[Énoncé a]: Recopiez à l'identique les lignes du listing, en commençant par celle qui contient « Task: Switch to Тарифы tab » et en terminant par celle qui contient « Viewport: 950px width, 895px height. ».

[Texte à lire]:
________

D'origine populaire, le très jeune Pierre Philippe avait l'habitude d'accompagner ses parents pour assister à des spectacles de variétés, notamment à L'Européen dans le Paris de la fin des années 1930[2]. Dès son plus jeune âge, le garçon a pu découvrir des grandes chanteuses réalistes comme Damia, Fréhel et même Tino Rossi, alors à ses débuts[3].
Après ses études secondaires[4], Pierre Philippe commence à travailler dès l'âge de 17 ans en réalisant des peintures et décorations de théâtre (de 1948 à 1958)[3],[5] pour La Compagnie des Ballets Modernes[4].
Durant les années 1970, Pierre Philippe se tourne vers la télévision[3], en privilégiant les émissions théâtrales ou culturelles, notamment lorsqu'il travaille avec la compositrice et chanteuse Hélène Martin[6]. Puis il devient ami avec la productrice Daisy de Galard, en apportant son concours à la douzaine de magazines qu'elle dirige. Il participe notamment à l'élaboration de plusieurs épisodes de l'émission Dim Dam Dom[6].
En 1977, il entame une riche collaboration avec la Cinémathèque Gaumont[3] en réalisant le documentaire Il y a 60 ans, Judex…[18],[5]. Puis il participe à la réalisation des émissions Le Grand Album[19] et Cinémalices[20] pour Antenne 2, à partir de montages d'actualités cinématographiques, d'extraits de films muets, burlesques et feuilletons datant des débuts de l'histoire du cinéma[21],[22]. C'est à la même époque qu'au cours d'un dîner avec le cinéaste Daniel Schmid, il accepte par amitié[23] de faire quelques adaptations de textes de Fassbinder pour la chanteuse et actrice Ingrid Caven lors d'un récital qu'elle donne au Pigall's à Paris. Cette première collaboration marque les débuts d'une longue carrière en tant que parolier pour plusieurs interprètes dont les plus célèbres sont Jean Guidoni et Juliette[6].
Proche de la communauté gay et amateur de nu masculin[24], l'auteur de la chanson Viril[26] écrit et met en scène plusieurs pièces de théâtre telles que Peau d'âme (1981)[27], Salle obscure (1984)[5] et Arrêt imminent, dernière station (1990) qui évoque les ravages de l'épidémie du sida[3].
Parallèlement, il crée avec Pierre Miquel la série documentaire Nos Ancêtres les Français, qui est diffusée en 1982 sur Antenne 2 dans Les Dossiers de l'écran, et dont le premier volet est consacré au music-hall[28]. En plus de l'épisode Le Music-Hall, il réalise L'école, Le rail et La mode[4]. Cette émission donnera même lieu à un livre richement illustré de photographies, publié la même année par l'éditeur Olivier Orban[29].

________

[Données à utiliser]:
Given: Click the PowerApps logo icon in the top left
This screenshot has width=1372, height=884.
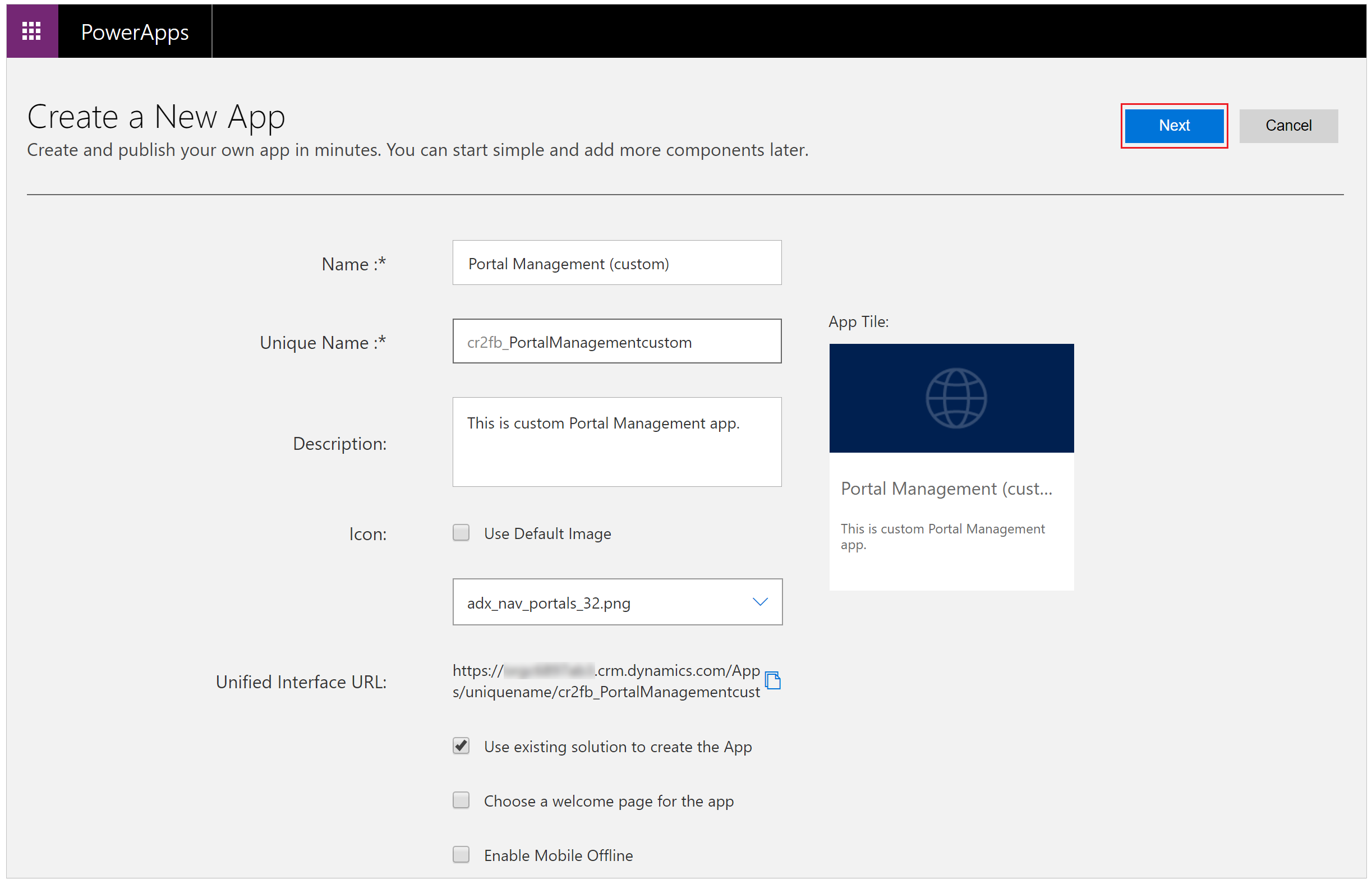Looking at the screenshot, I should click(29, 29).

________

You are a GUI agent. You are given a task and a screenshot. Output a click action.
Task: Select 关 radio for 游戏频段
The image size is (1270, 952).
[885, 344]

________

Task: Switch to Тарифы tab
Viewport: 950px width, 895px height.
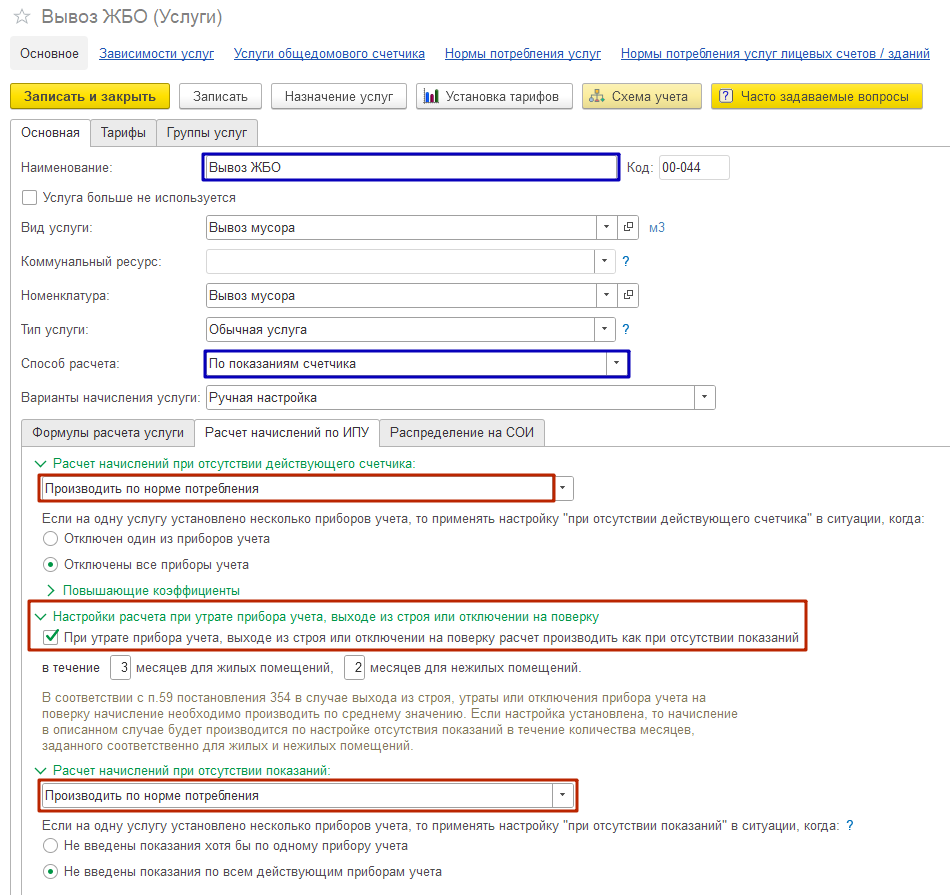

________

[Énoncé b]: D'après le texte sur Pierre Philippe, comment a-t-il pu découvrir dès son plus jeune âge des chanteuses comme Damia et Fréhel ?

[Solution détaillée a]:
Task: Switch to Тарифы tab
Viewport: 950px width, 895px height.

[Solution détaillée b]: Issu d'un milieu populaire, il accompagnait ses parents aux spectacles de variétés, notamment à L'Européen, dans le Paris de la fin des années 1930. C'est ainsi qu'il a pu voir très tôt ces grandes chanteuses réalistes.